Currently serving seven Nigerian destinations – Uyo, Lagos, Abuja, Enugu, Calabar, Port Harcourt, and Bayelsa (which was added to the airline’s network in February 2022) – more routes are expected later this year.

“Beyond Nigeria we’re looking at expanding our connectivity across the continent, initially keeping our focus on west Africa – Cameroon, Equatorial Guinea, Gabon, Ghana, Ivory Coast, Senegal, Gambia – and then we’ll look to grow our network as far as Casablanca, Nairobi and Johannesburg,” said Uriesi. “We want to reach the whole of Africa.”

In line with its model for growth, Ibom Air began a codeshare agreement with fellow Nigerian carrier, Dana Air, in 2021. The purpose, revealed Uriesi, was to “reduce competition and encourage cooperation”. He added that the airline is open to establishing similar agreements with other local carriers.

The Nigerian carrier placed an order for 10 Airbus A220 aircraft to enhance its fleet of CRJs during the 2021 Dubai Airshow. “Less than two years after launching, and five CRJs later, we had more demand than we could accommodate and needed to fast-track the introduction of larger capacity aircraft,” explained Uriesi. “We had already leased two A220s from EgyptAir, so we knew it was the right aircraft model for our expansion plans.”

The first two new A220s are due for delivery before the end of this year, with the full order expected to be complete by 2026.

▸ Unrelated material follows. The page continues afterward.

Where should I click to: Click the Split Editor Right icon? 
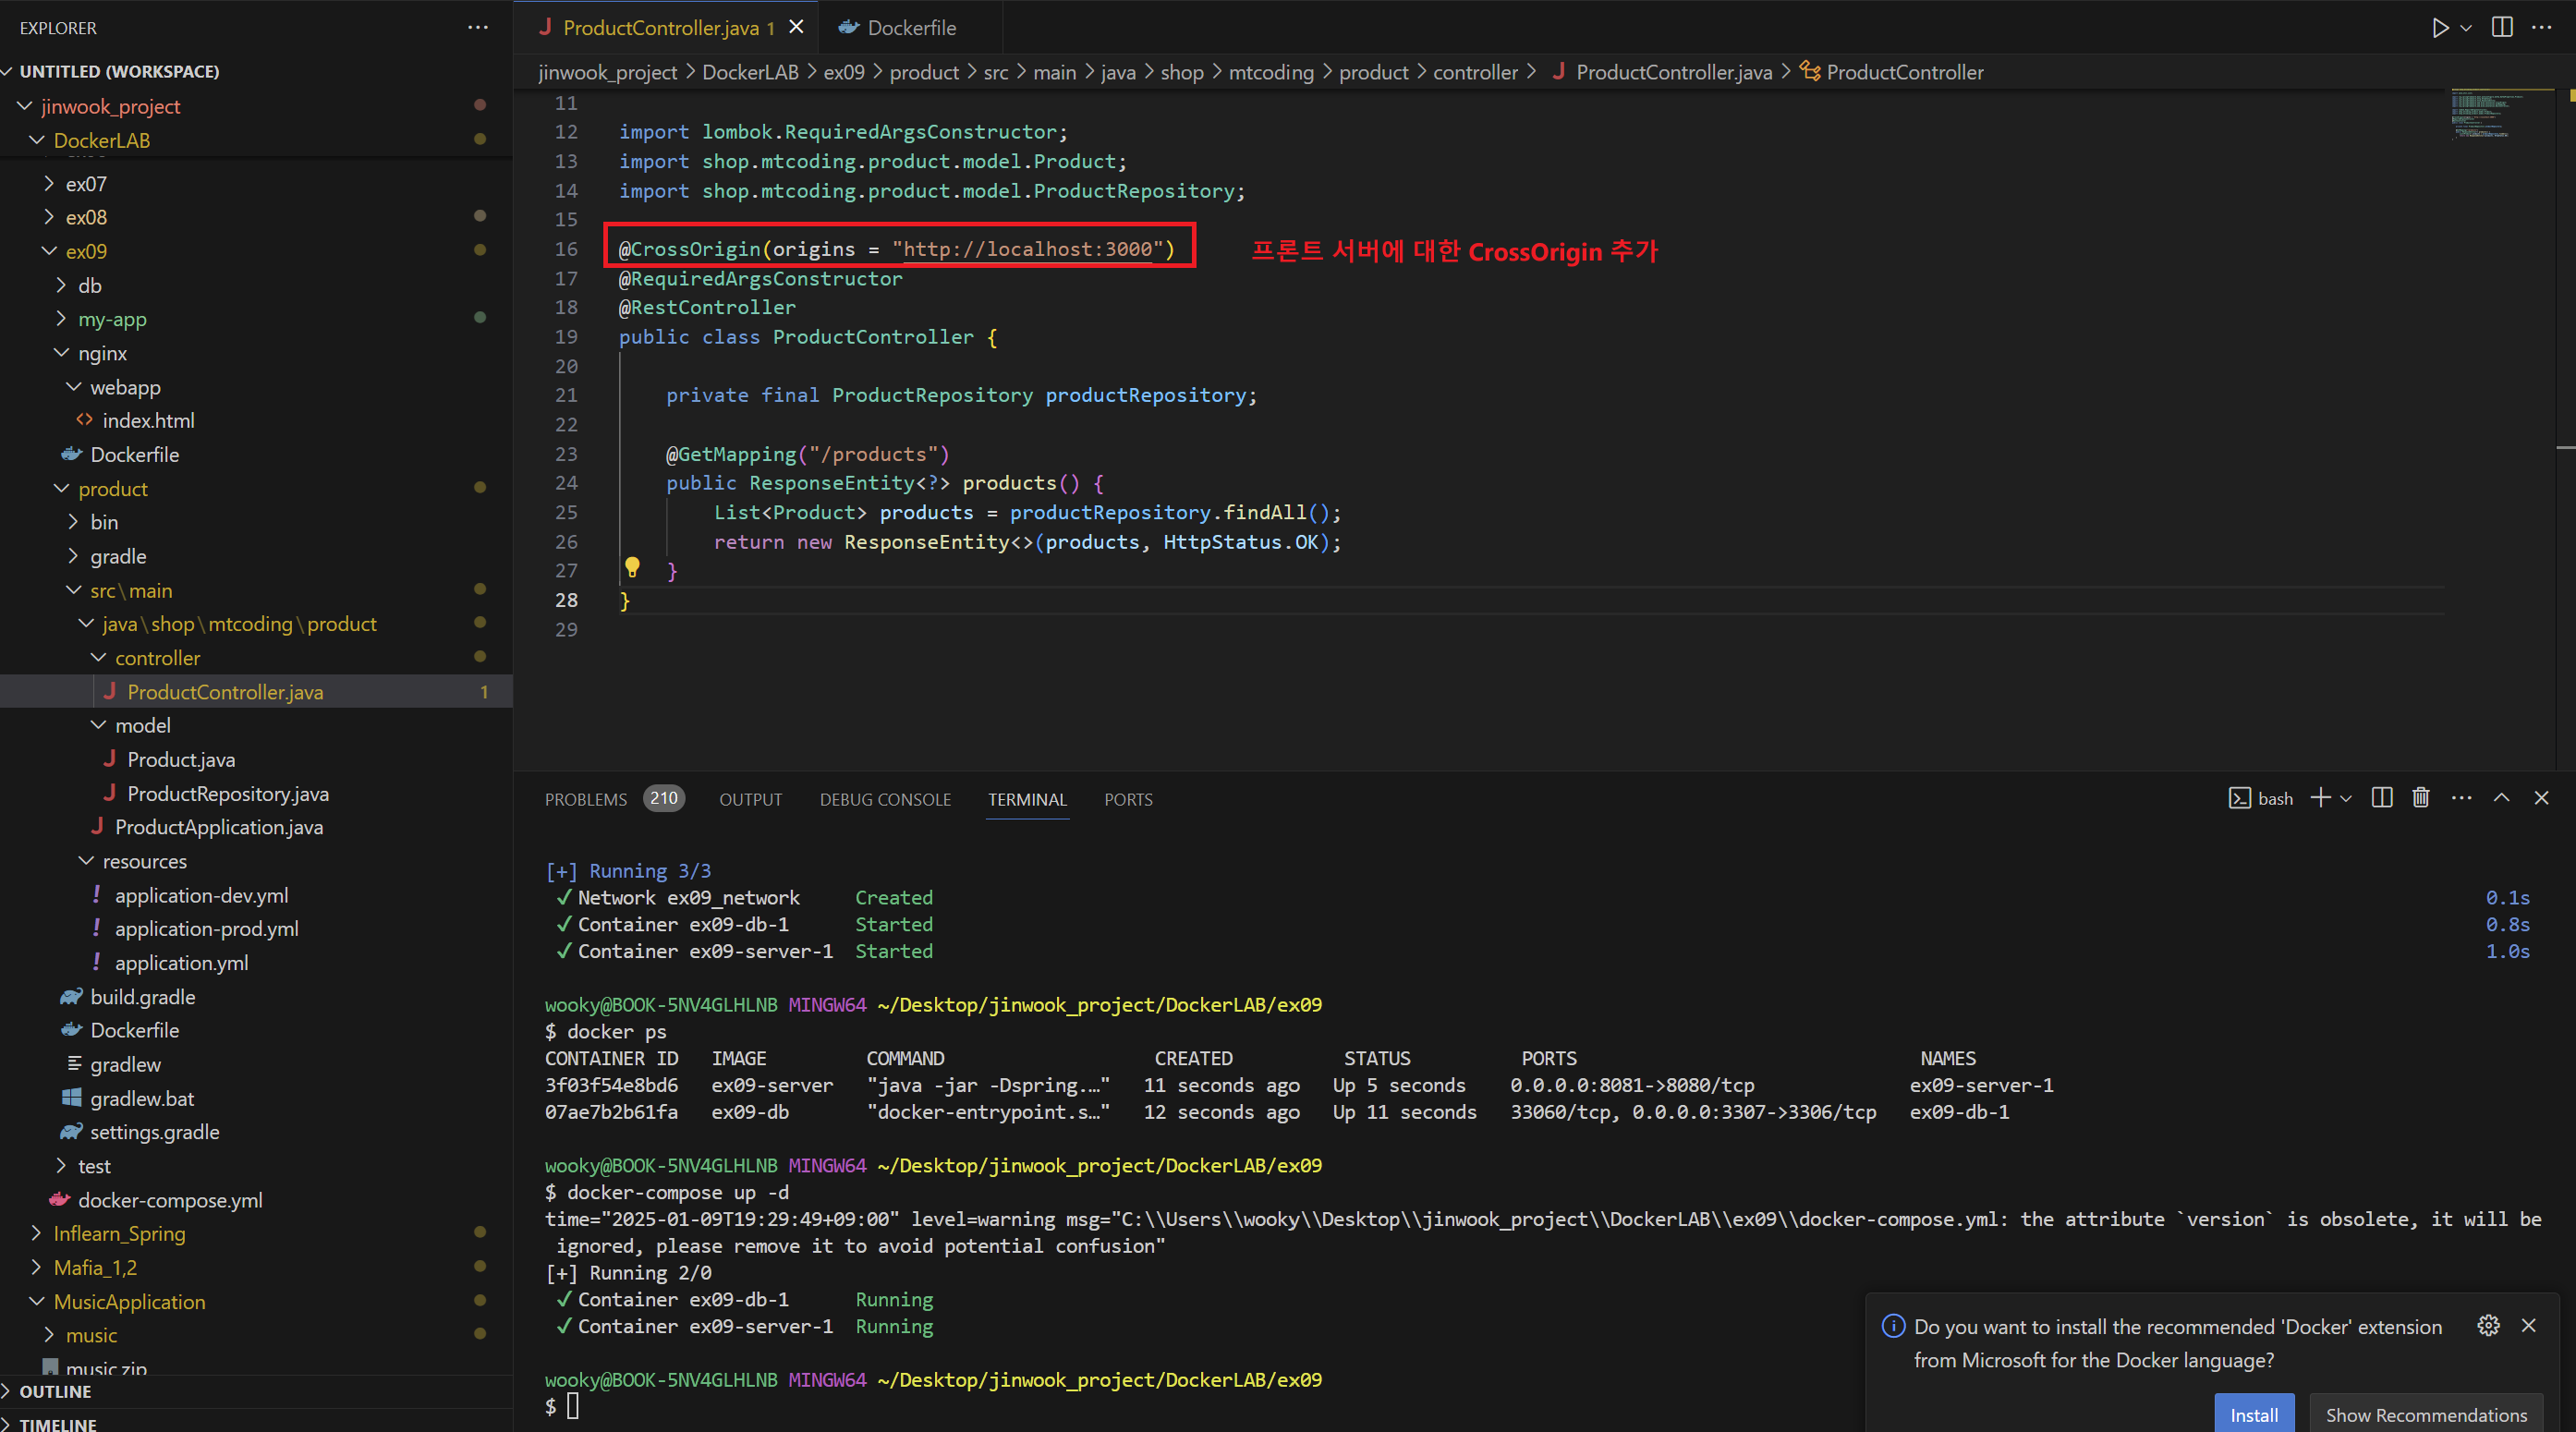click(2501, 28)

While the airline is on track for continued growth, the question remains as to whether Nigeria’s airport infrastructure is also ready to meet increased demand? “That’s something we’re really grappling with,” agreed Uriesi. “It’s already a squeeze with the current infrastructure at Lagos and Abuja. To avoid overcrowding at these hubs we plan to make more use of our base at Uyo.”

Commenting on the wider lack of intra-African connectivity and weak airport infrastructure throughout the continent, Uriesi is optimistic that Ibom Air can be part of the narrative for change. “Our mission is to offer a reliable, on-time service and superior sales environment, enabling passengers to travel more efficiently between African countries. It’s a model that’s proven successful so far in Nigeria and we believe we can make it work across Africa.”

Covid-19 invariably threw its fair share of challenges at an airline still in its infancy, but it has recovered well with passenger bookings on the up.

Other than that, the big challenge has simply been getting the airline up and running. “However tough it is anywhere else in the world to get an airline started, it’s four times as tough in Nigeria,” Uriesi concluded.

Chloe Greenbank

Chloe Greenbank

Chloe Greenbank wrote her first airline magazine article two decades ago and has been immersed in aviation magazines ever since.